##### EXTRACTED ENTRIES

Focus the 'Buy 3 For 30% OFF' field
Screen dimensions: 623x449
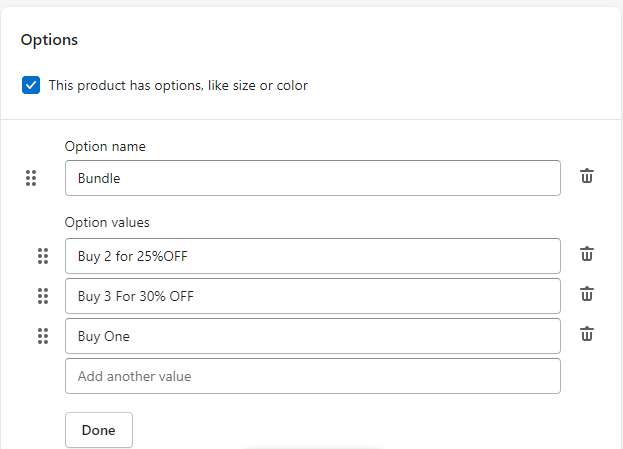[x=312, y=296]
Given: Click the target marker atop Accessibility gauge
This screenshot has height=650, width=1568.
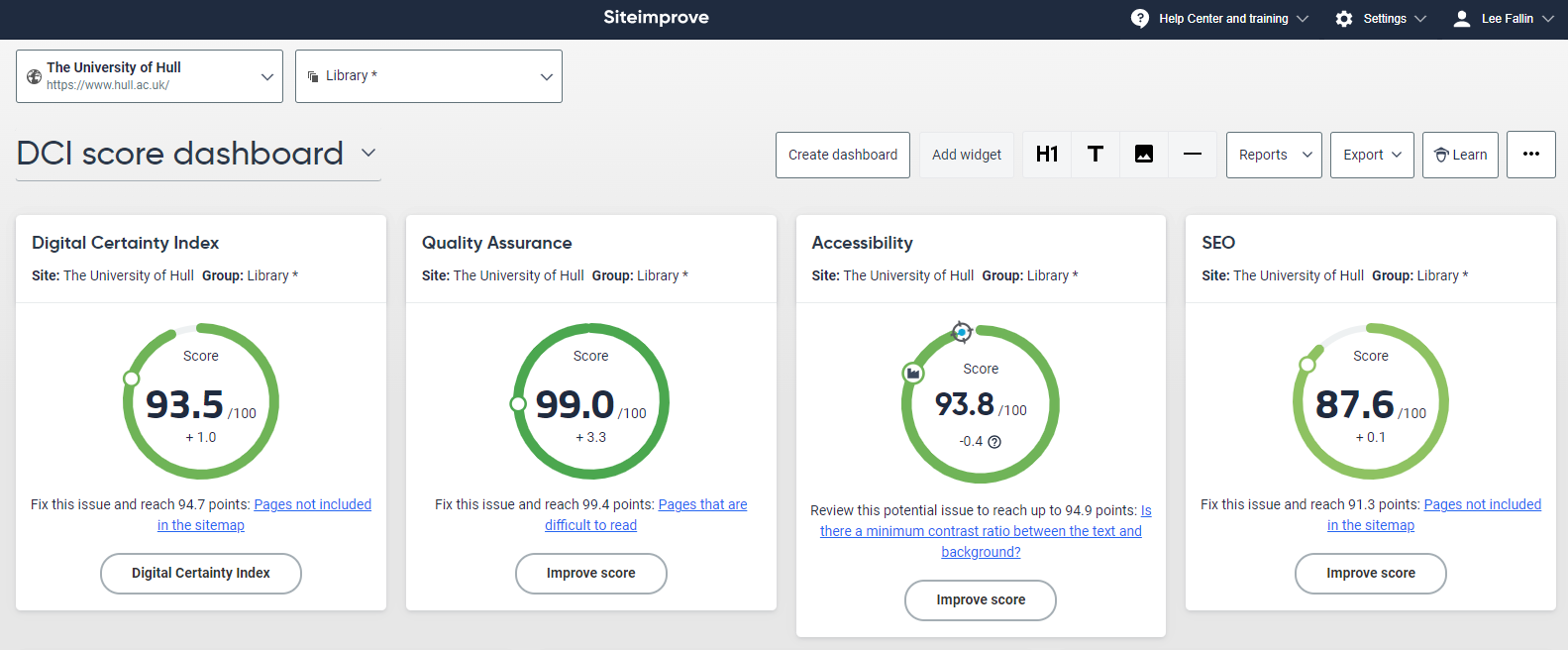Looking at the screenshot, I should [961, 332].
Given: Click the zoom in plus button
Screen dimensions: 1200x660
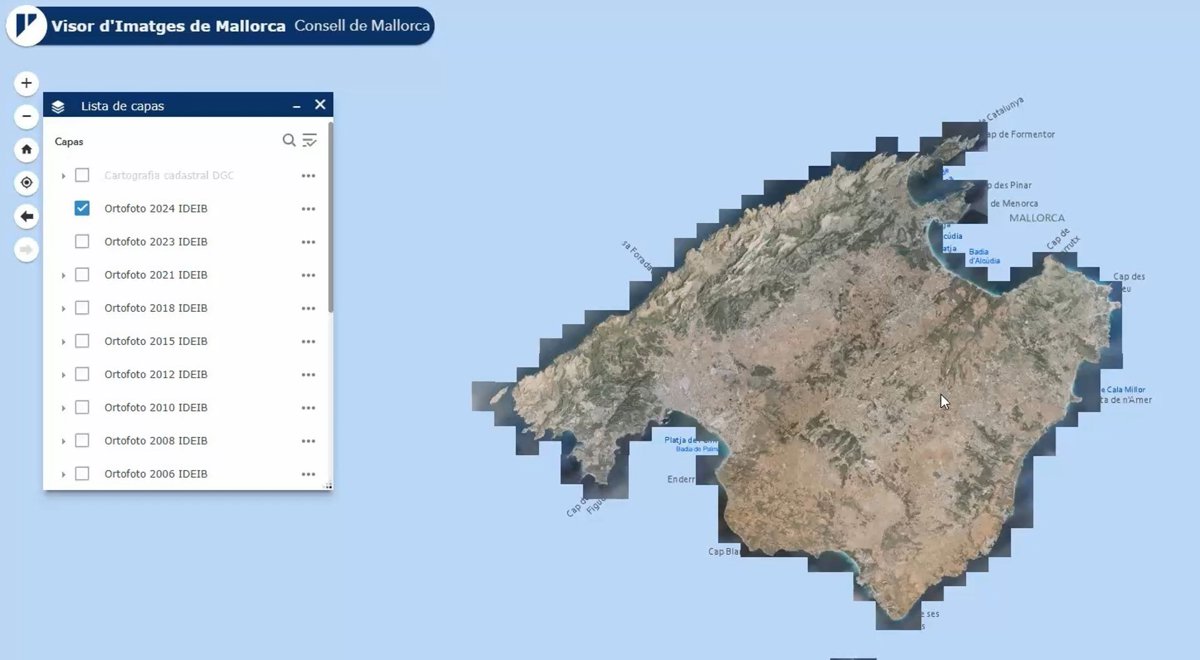Looking at the screenshot, I should coord(27,83).
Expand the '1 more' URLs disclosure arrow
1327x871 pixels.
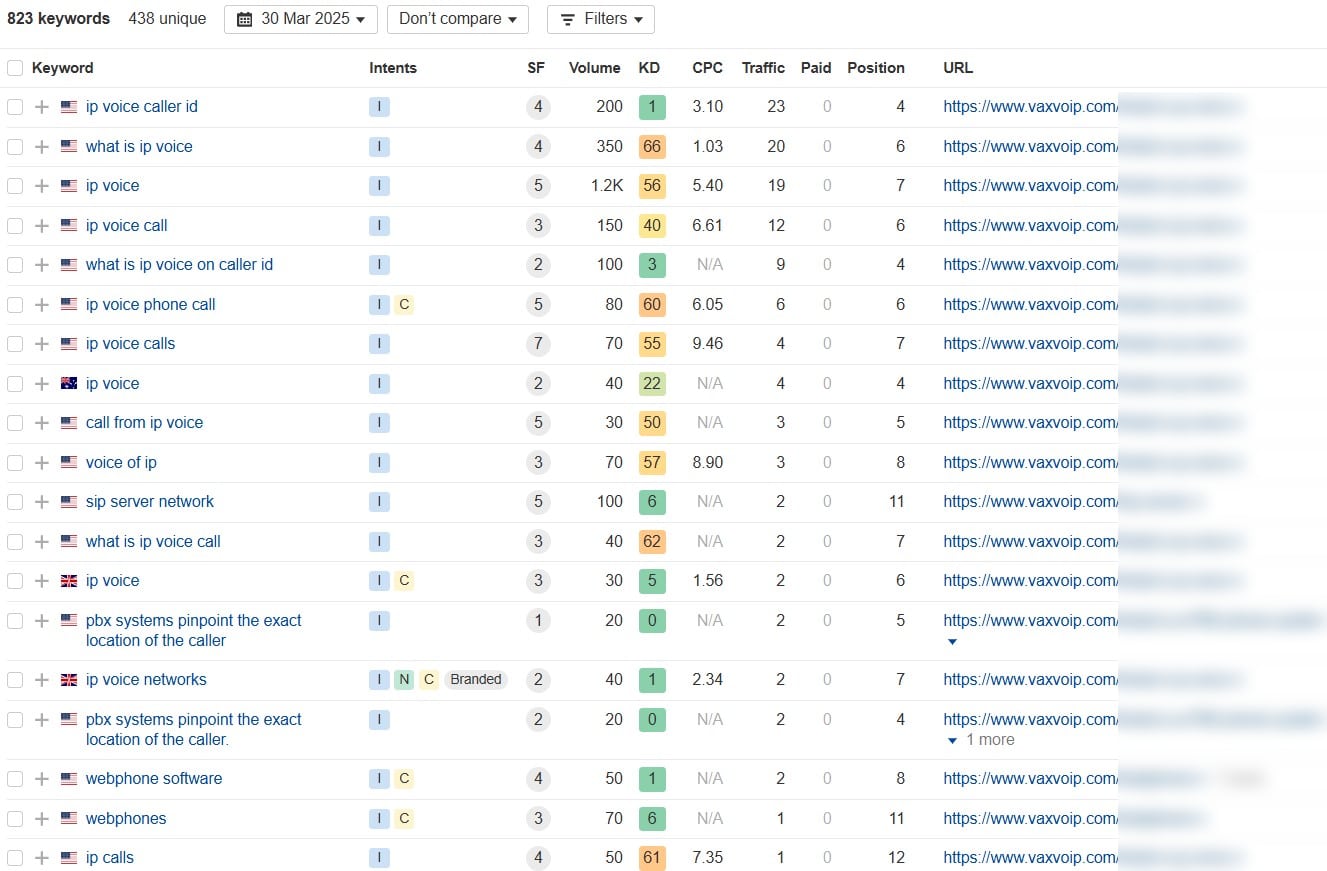953,741
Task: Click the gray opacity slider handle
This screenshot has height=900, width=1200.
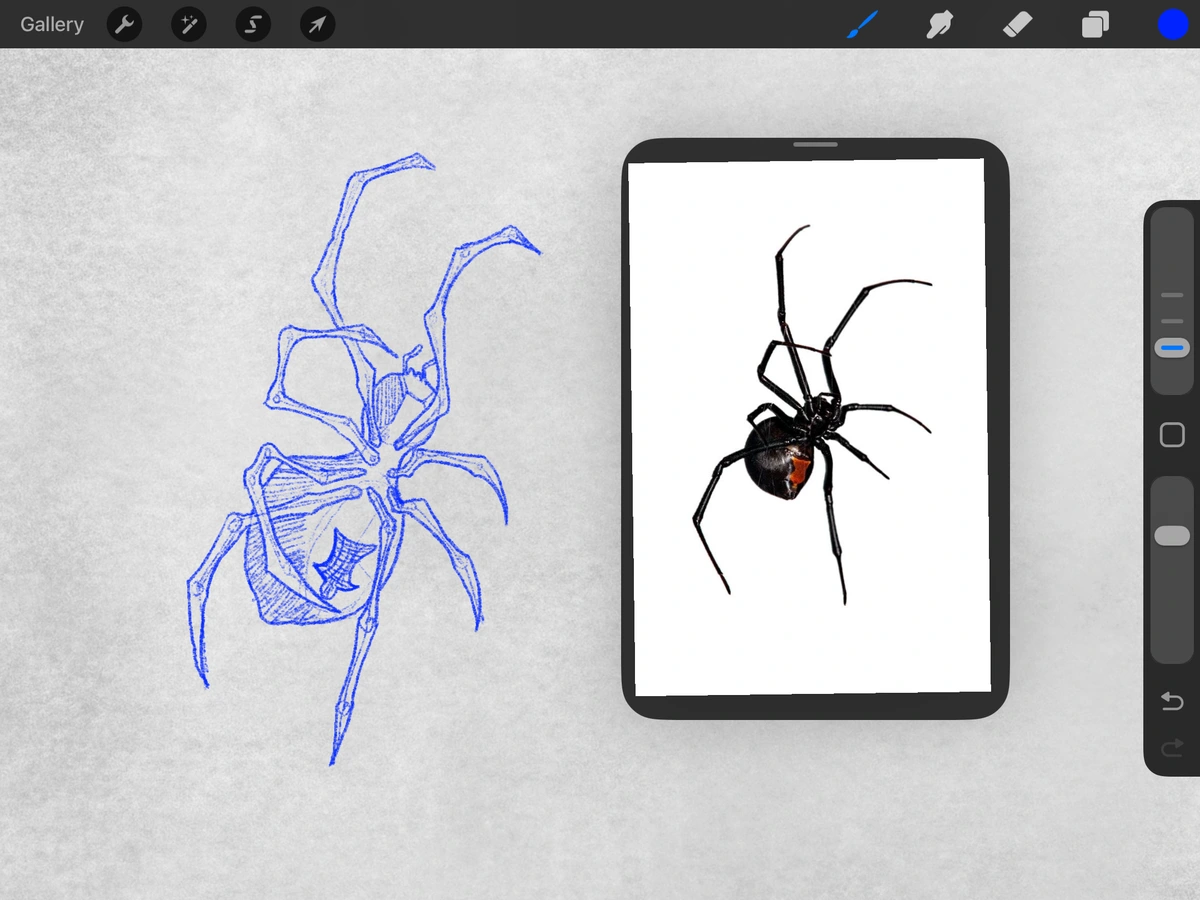Action: coord(1171,536)
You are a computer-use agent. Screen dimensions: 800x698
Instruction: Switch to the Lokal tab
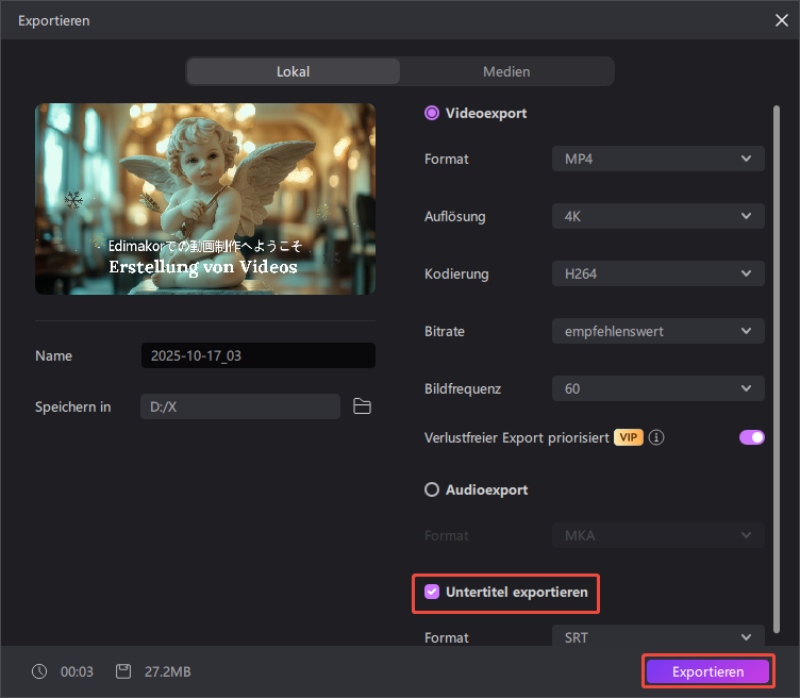pyautogui.click(x=293, y=72)
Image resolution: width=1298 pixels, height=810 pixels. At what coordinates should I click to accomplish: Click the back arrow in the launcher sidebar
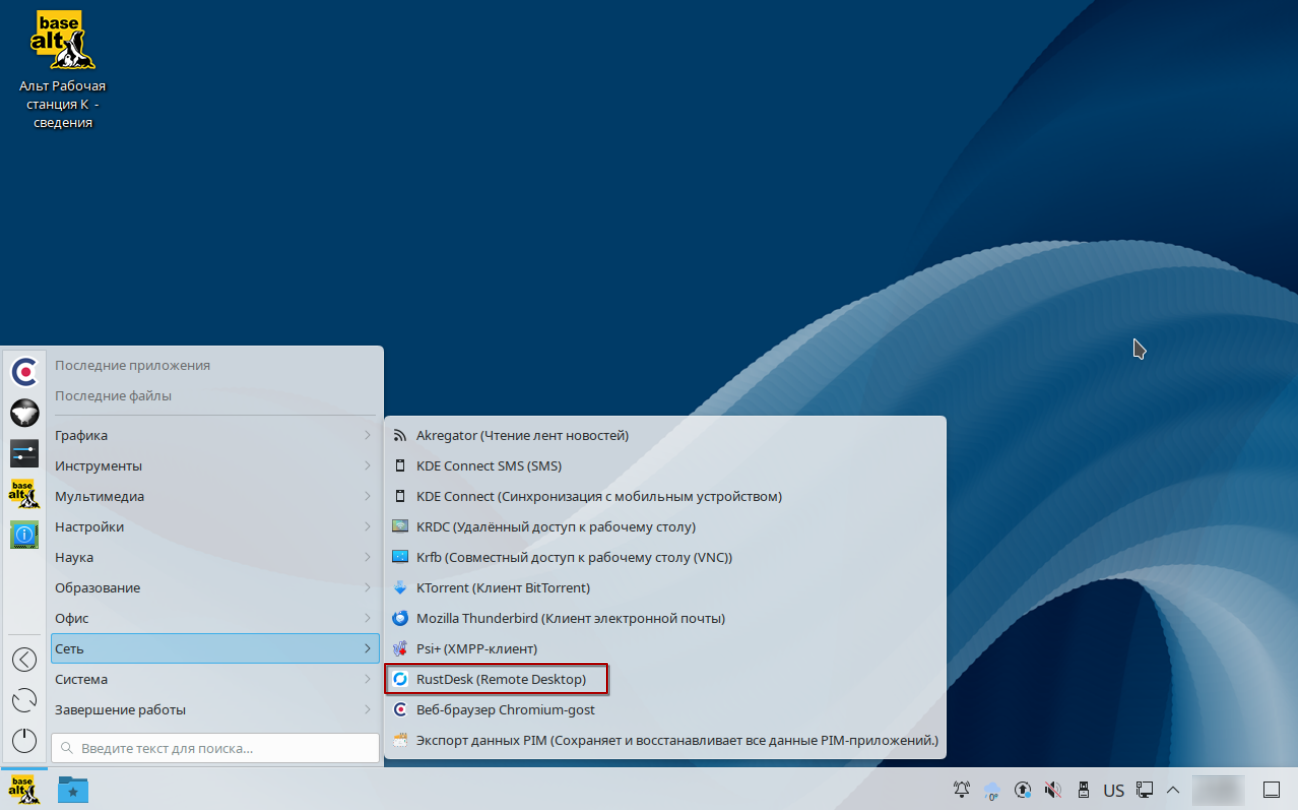click(23, 659)
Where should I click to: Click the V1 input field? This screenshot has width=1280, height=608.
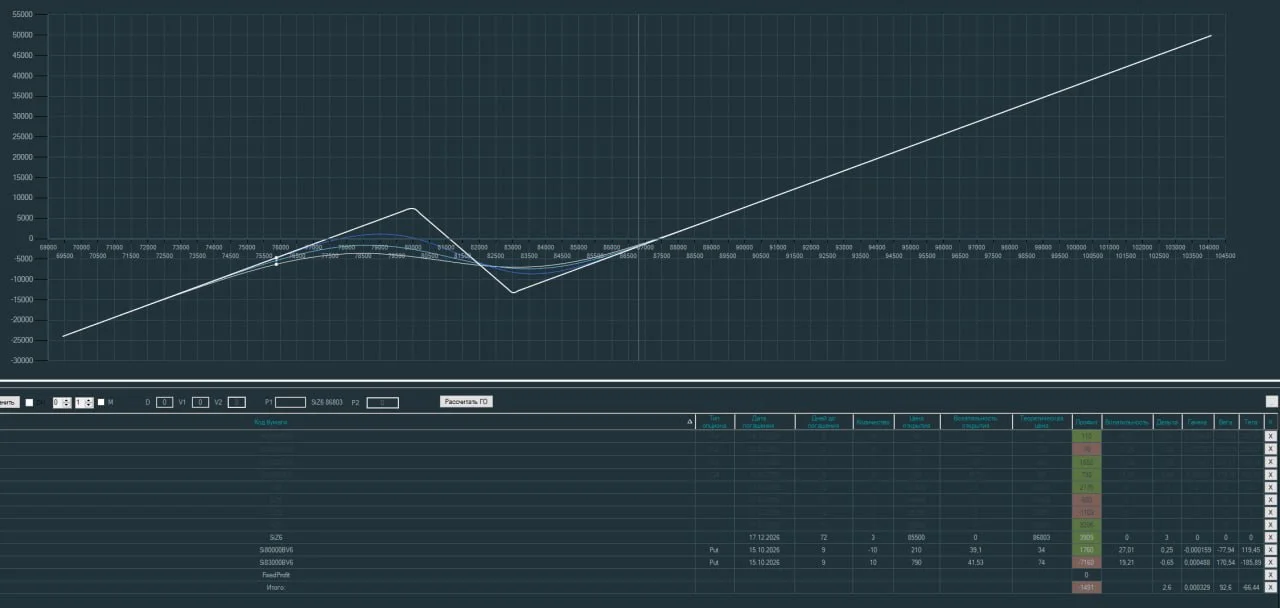click(x=201, y=402)
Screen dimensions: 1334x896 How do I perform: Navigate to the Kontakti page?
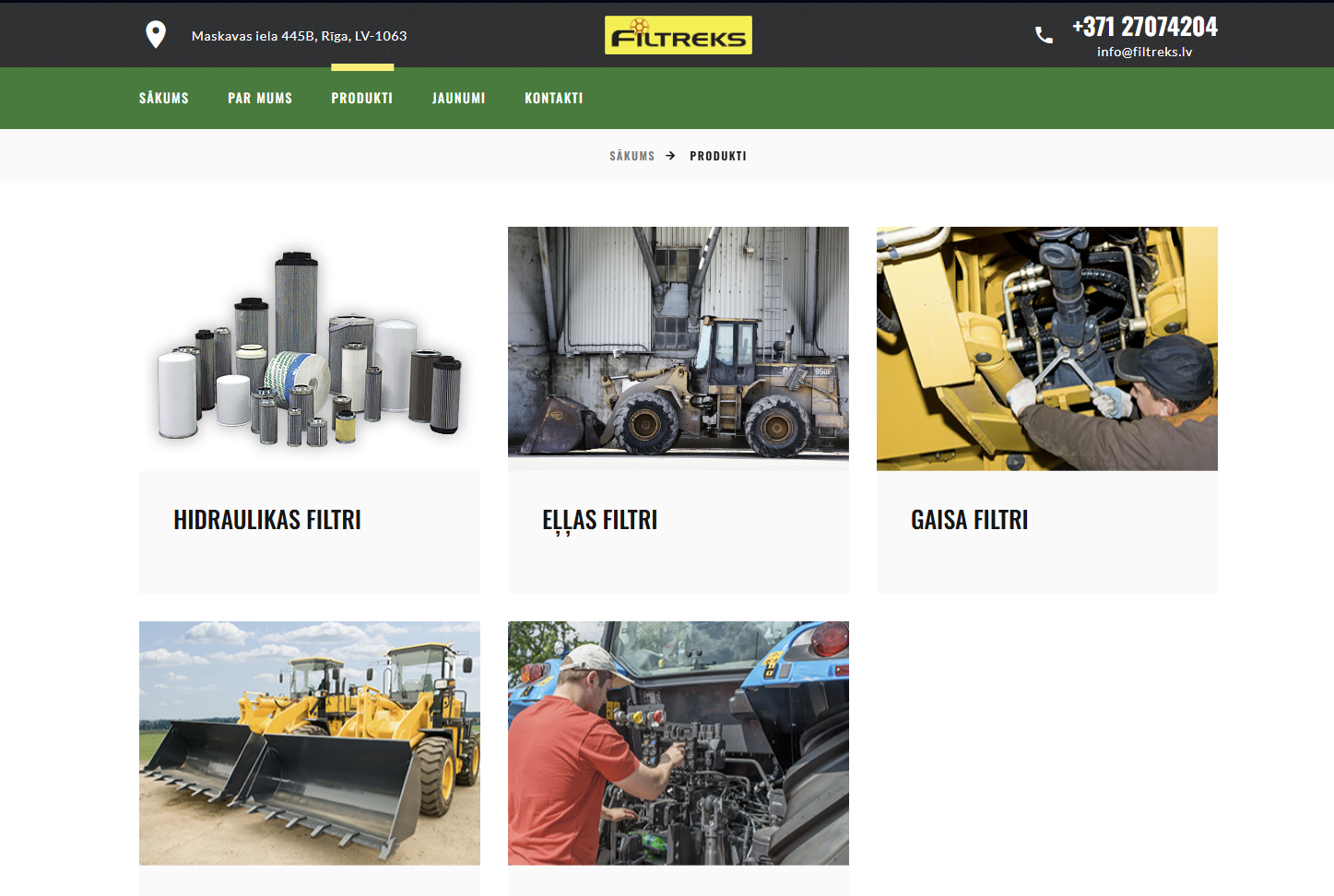coord(553,98)
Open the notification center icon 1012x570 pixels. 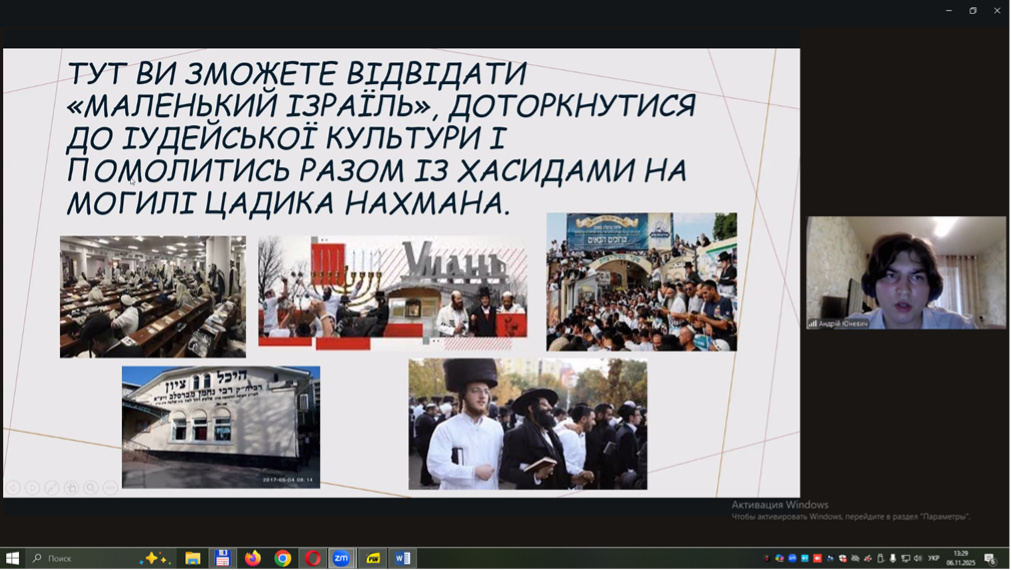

##########

### GIVEN REQUEST
Copy every row above word for word, leaving out the pictures.

### EXPECTED ANSWER
Focus the 'Buy 3 For 30% OFF' field
Screen dimensions: 623x449
[x=312, y=296]
Given: Click the target marker atop Accessibility gauge
This screenshot has height=650, width=1568.
Looking at the screenshot, I should [961, 332].
Given: Click the zoom in plus button
Screen dimensions: 1200x660
Looking at the screenshot, I should coord(27,83).
Expand the '1 more' URLs disclosure arrow
1327x871 pixels.
953,741
Task: Click the gray opacity slider handle
This screenshot has height=900, width=1200.
Action: coord(1171,536)
You are a computer-use agent. Screen dimensions: 800x698
Instruction: Switch to the Lokal tab
pyautogui.click(x=293, y=72)
Image resolution: width=1298 pixels, height=810 pixels. At what coordinates should I click to accomplish: Click the back arrow in the launcher sidebar
click(23, 659)
Where should I click to: Click the V1 input field? This screenshot has width=1280, height=608.
click(x=201, y=402)
Screen dimensions: 1334x896 How do I perform: Navigate to the Kontakti page?
coord(553,98)
Open the notification center icon 1012x570 pixels. 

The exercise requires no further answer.